I think the starting point is to not send your work emails through your own server at home.
It feels a bit more like an access to information issue in many respects. The question of emails has been challenging, because of course we want government, the bureaucracy, and others to adopt efficient means of communication. I have launched the occasional access to information request, and if you ask for all records, you get emails as well. There was a time when those revealed a lot, of course subject to all the various exceptions, and those exceptions also removed a lot. Nevertheless, you could often read between the lines on quite a lot because they revealed a fair amount.

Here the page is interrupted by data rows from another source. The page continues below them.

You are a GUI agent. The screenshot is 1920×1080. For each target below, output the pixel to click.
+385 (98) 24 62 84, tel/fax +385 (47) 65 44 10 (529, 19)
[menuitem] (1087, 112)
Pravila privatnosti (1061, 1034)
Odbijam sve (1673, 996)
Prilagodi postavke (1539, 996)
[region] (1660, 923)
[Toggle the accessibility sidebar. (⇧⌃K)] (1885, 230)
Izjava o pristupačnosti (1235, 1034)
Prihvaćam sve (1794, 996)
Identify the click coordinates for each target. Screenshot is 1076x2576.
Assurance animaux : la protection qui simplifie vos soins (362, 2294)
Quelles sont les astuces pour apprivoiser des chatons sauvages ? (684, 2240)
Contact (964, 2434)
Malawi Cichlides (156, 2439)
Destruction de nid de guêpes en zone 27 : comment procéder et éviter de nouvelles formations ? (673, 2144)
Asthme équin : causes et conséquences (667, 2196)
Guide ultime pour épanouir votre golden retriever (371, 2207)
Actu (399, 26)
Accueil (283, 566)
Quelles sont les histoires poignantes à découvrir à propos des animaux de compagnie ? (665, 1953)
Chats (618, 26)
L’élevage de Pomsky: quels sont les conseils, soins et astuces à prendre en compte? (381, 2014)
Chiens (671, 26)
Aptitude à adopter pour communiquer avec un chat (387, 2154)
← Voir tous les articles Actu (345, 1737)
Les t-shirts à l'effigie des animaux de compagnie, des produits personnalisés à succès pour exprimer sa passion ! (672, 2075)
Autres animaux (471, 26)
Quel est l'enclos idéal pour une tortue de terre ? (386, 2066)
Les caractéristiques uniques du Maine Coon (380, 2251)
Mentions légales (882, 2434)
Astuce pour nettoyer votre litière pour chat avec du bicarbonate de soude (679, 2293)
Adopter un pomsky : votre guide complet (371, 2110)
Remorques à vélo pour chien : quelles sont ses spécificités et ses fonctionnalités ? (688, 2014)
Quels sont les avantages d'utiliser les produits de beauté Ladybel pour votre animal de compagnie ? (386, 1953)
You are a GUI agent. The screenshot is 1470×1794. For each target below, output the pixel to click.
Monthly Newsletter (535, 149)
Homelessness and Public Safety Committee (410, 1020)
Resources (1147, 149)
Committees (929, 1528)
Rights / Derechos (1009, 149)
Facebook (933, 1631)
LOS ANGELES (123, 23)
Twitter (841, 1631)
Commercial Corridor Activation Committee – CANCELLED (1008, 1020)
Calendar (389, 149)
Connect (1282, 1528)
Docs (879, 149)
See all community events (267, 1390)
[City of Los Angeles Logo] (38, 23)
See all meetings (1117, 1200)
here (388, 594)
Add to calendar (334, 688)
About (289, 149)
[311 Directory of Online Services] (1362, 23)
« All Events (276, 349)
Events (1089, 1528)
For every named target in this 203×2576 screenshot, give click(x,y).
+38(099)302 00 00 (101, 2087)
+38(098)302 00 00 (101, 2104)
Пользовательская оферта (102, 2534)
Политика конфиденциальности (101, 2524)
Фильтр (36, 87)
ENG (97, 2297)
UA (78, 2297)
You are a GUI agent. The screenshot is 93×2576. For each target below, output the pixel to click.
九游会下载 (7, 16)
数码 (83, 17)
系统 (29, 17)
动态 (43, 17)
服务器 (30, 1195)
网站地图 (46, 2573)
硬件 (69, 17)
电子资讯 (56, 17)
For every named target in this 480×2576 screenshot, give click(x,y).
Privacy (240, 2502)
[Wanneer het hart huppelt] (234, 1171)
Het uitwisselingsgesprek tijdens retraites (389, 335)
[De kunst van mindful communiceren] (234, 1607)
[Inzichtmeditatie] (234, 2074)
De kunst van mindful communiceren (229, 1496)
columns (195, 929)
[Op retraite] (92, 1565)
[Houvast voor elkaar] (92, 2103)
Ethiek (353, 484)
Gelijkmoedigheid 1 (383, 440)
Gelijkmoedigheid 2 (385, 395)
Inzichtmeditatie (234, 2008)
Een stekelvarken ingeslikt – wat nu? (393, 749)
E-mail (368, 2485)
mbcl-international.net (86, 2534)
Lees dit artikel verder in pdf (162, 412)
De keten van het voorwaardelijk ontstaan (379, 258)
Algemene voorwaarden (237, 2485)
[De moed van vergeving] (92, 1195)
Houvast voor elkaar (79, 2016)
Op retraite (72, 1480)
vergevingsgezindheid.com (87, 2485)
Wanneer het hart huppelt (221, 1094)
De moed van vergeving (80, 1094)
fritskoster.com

Once certain departments, in my experience, found that people were asking for that data, one of the things that started happening was that people stopped communicating via email and started finding other ways that fell outside of that. Part of the discussion on Clinton has been revelations about her discussions with, I think, Colin Powell, and there has been talk about how you can structure a communication system that falls outside of the act.
I think in some ways we've had some of the same kinds of things take place here with people either engaging in discussions that they ensure don't take place by email—the so-called PIN discussions through BlackBerry—or sometimes even doing direct messaging through Twitter. They are finding mechanisms that may fall outside of that system.
My response is that, by and large, where the discussions fall within the discussions of government and policy and the like, and the act applies, the solution isn't to try to find ways to get around those rules. The solution is to try to ensure that the legislation is sufficiently robust to cover them.